Grid Upgrades Challenging but Needed, OSW Supporters Say

ATLANTIC CITY, N.J. — States can reap long-term savings by upgrading their onshore grids and coordinating transmission development to serve multiple offshore wind projects, but they’ll also face higher upfront costs, supply chain challenges and ratepayer concerns, speakers at a New Jersey conference said Oct. 11. 

Planned and coordinated transmission upgrades could save billions of dollars across the OSW sector, but the complexity and extensive planning needed to bring different stakeholders and states together to craft solutions could take more than a decade, speakers at the Time for Turbines 7 conference in Atlantic City said. 

New Jersey’s use of the State Agreement Approach (SAA) to create $1.07 billion in transmission upgrades that can deliver 6,400 MW of OSW generation to the PJM grid is a prime example of the benefits of planning, speakers told conference attendees. 

Yet time is of the essence for all states, according to Abraham Silverman, assistant research scholar with the Ralph O’Connor Sustainable Energy Institute at Johns Hopkins University. The global market for transmission equipment is competitive, and developers need to line up their supply chain now to ensure equipment is available years ahead of when it’s needed, Silverman told the 150 developers, government officials, environmentalists and other stakeholders at the conference.

************

• _REQUIREMENT 1_:
Reproduce the passage of the offshore wind article between "Grid Upgrades Challenging" and "Atlantic City said.", inclusive.
• _REQUIREMENT 2_:
Answer these questions using the offshore wind article:
(a) On what date did the speakers at the New Jersey conference make their remarks?
(b) What was the dollar value of the transmission upgrades that New Jersey created through the State Agreement Approach?
(c) How many conference attendees did Silverman address?
• _REQUIREMENT 3_:
Based on the offshore wind article, state whether each statement agrees with it, and quote the words that decide each one:
(a) The Time for Turbines 7 conference took place in Atlantic City.
(b) New Jersey's transmission upgrades can deliver 10,000 MW of offshore wind generation.
(c) Abraham Silverman works at the Massachusetts Institute of Technology.

• _SOURCE DATA_:
************

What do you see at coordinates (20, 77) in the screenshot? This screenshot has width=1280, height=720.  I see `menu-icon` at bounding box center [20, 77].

************

• _RESULT 1_:
Grid Upgrades Challenging but Needed, OSW Supporters Say

ATLANTIC CITY, N.J. — States can reap long-term savings by upgrading their onshore grids and coordinating transmission development to serve multiple offshore wind projects, but they’ll also face higher upfront costs, supply chain challenges and ratepayer concerns, speakers at a New Jersey conference said Oct. 11. 

Planned and coordinated transmission upgrades could save billions of dollars across the OSW sector, but the complexity and extensive planning needed to bring different stakeholders and states together to craft solutions could take more than a decade, speakers at the Time for Turbines 7 conference in Atlantic City said.

• _RESULT 2_:
(a) Oct. 11.
(b) $1.07 billion.
(c) 150.

• _RESULT 3_:
(a) Yes: "speakers at the Time for Turbines 7 conference in Atlantic City said"
(b) No: "can deliver 6,400 MW of OSW generation to the PJM grid"
(c) No: "assistant research scholar with the Ralph O’Connor Sustainable Energy Institute at Johns Hopkins University"